» TASK INSTRUCTIONS
The output should contain the listing word for word and no pictures.

◆ ◆ ◆ ◆ ◆ ◆ ◆

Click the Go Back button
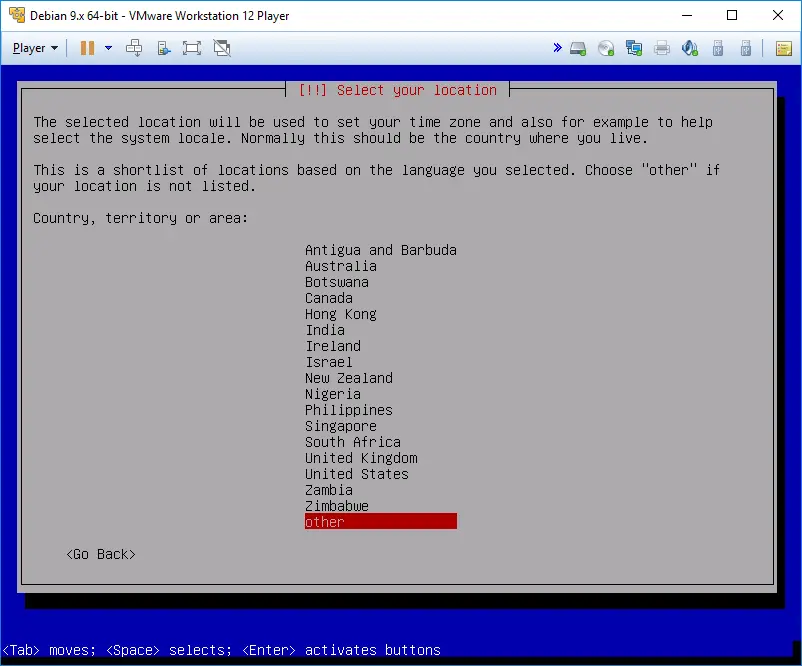 [100, 554]
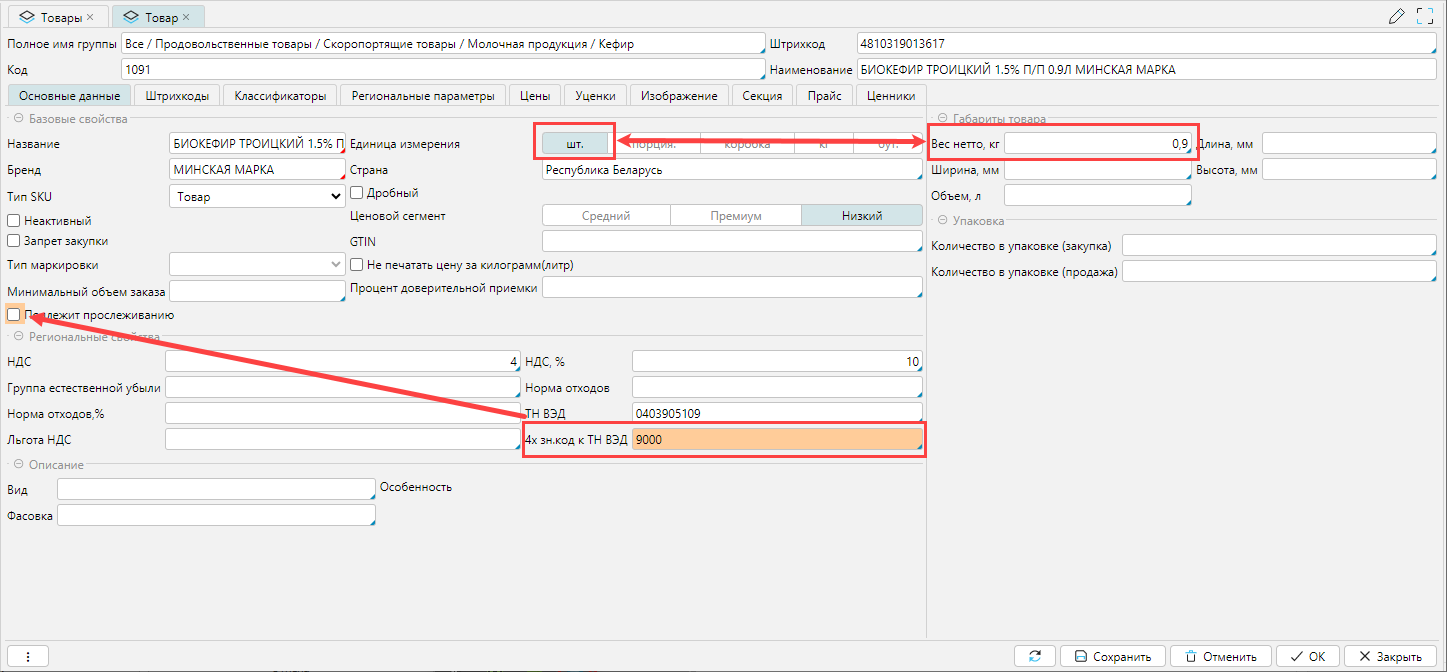Click the Отменить button
This screenshot has width=1447, height=672.
[x=1220, y=656]
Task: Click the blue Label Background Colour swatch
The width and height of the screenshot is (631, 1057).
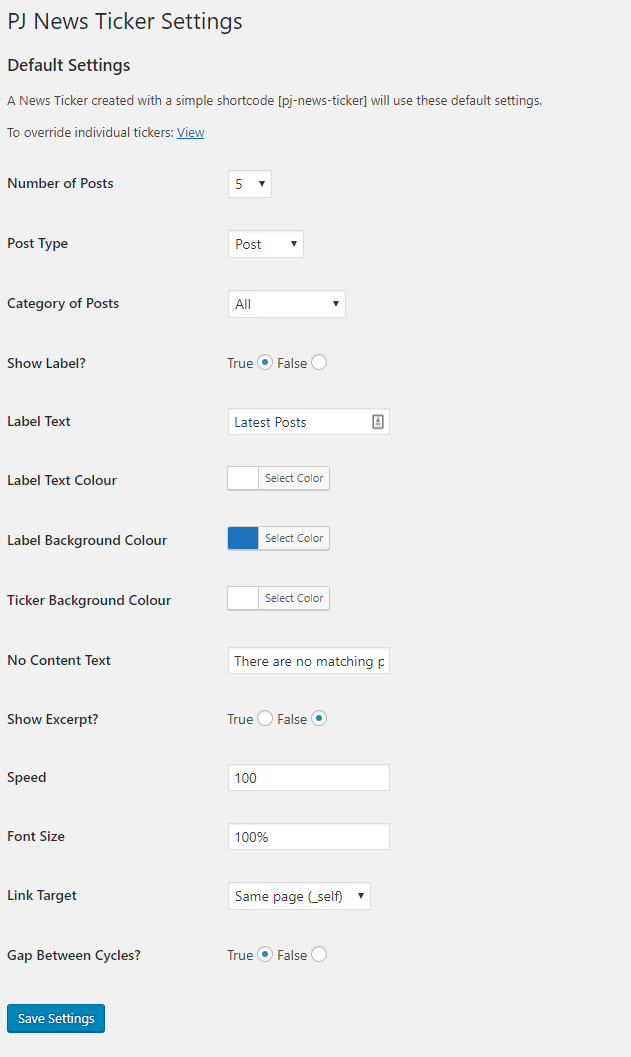Action: click(243, 539)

◆ ◆ ◆ ◆ ◆ ◆ ◆

» ANSWER
Click the Go Back button
 [100, 554]
Click the Отменить button
This screenshot has width=1447, height=672.
[x=1220, y=656]
Task: Click the blue Label Background Colour swatch
The width and height of the screenshot is (631, 1057).
Action: click(243, 539)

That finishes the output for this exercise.